» **What to work on**:
Using the passage below on TAVR and SAVR health outcomes, decide whether each statement agrees with it: (a) at 1 and 2 years, the transfemoral TAVR group's advantage over SAVR was still statistically significant; (b) patients with a bicuspid valve were excluded from the study; (c) 440 patients required the transthoracic approach. Answer each with yes or no and quote the words of the passage that settle it.

Start of Source passage

Health status improved significantly by 1 year and 2 years after TAVR and SAVR, regardless of access location, by a mean increase of 16–22 points on the KCCQ-OS scale. When comparing the 2 groups, a difference was noted at 1 month for patients who had transfemoral repair. Their improvement was significantly higher than the SAVR group at this time interval (CI 3.7-5.5; P<.01). However, at 1 and 2 years, this difference was no longer statistically significant (CI -1.4-8.4; P>.01). Outcomes between the TAVR transthoracic and SAVR patients were not statistically significant at any time point.

Conclusions

During a 2-year follow-up for patients with severe, symptomatic AS at intermediate surgical risk, TAVR and SAVR had comparable and noteworthy improvements in health status. Additionally, TAVR showed a statistically significant improvement in health status at 1 month after surgery when the transfemoral approach was used compared to transthoracic TAVR and SAVR.

Comments

A strength of this study is the number of patients included. The authors did suggest the smaller number of patients requiring transthoracic approach (n=440) might have limited the power to find a significant difference between this technique and SAVR. However, overall, the large sample size lends to a study likely to find even modest differences. The decision to subdivide patients based on transfemoral versus transthoracic TAVR eligibility was shrewd and helped minimize an obvious confounding variable.

The primary endpoint of the KCCQ-OS seems apt. First of all, this questionnaire correlates well with clinical outcomes such as rehospitalization, healthcare cost, and death from heart failure. Secondly, the scores on this scale have been correlated with the New York Heart Association functional classes. Lastly, changes in the score over time already have been correlated to increments of clinical improvement in prior research. This is a thoroughly studied questionnaire that is relevant for the patient population of this trial.1

Of note, these results do not represent patients with significant heart failure (ejection fraction <20%), severe renal disease, concomitant severe aortic regurgitation, and bicuspid valve, as these patients were excluded from the study.

End of Source passage
Start of Given information

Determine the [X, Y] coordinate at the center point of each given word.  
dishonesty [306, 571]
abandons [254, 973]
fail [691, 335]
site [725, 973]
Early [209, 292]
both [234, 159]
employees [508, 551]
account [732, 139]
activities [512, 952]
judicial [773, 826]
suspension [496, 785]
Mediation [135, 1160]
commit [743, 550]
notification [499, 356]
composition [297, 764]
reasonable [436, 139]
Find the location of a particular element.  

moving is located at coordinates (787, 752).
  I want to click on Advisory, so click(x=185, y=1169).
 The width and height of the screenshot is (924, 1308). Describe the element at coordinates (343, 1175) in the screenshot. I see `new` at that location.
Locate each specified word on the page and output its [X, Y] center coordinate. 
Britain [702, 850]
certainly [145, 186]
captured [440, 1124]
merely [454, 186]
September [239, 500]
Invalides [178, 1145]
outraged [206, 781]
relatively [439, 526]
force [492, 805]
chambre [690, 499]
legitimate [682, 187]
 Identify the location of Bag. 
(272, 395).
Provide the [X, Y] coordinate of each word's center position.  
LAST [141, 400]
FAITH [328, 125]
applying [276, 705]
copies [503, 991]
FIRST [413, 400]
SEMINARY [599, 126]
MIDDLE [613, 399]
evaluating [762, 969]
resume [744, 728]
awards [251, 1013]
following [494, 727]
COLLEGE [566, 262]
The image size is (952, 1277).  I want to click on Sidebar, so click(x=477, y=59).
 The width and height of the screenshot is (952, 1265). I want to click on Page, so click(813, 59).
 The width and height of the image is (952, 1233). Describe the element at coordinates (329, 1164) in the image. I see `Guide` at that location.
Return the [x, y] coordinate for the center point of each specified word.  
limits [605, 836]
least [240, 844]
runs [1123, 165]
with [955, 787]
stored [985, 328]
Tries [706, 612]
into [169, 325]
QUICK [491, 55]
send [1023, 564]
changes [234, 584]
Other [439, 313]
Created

End of Given information

» **Solution to this exercise**:
(a) No: "at 1 and 2 years, this difference was no longer statistically significant"
(b) Yes: "and bicuspid valve, as these patients were excluded from the study"
(c) Yes: "the smaller number of patients requiring transthoracic approach (n=440)"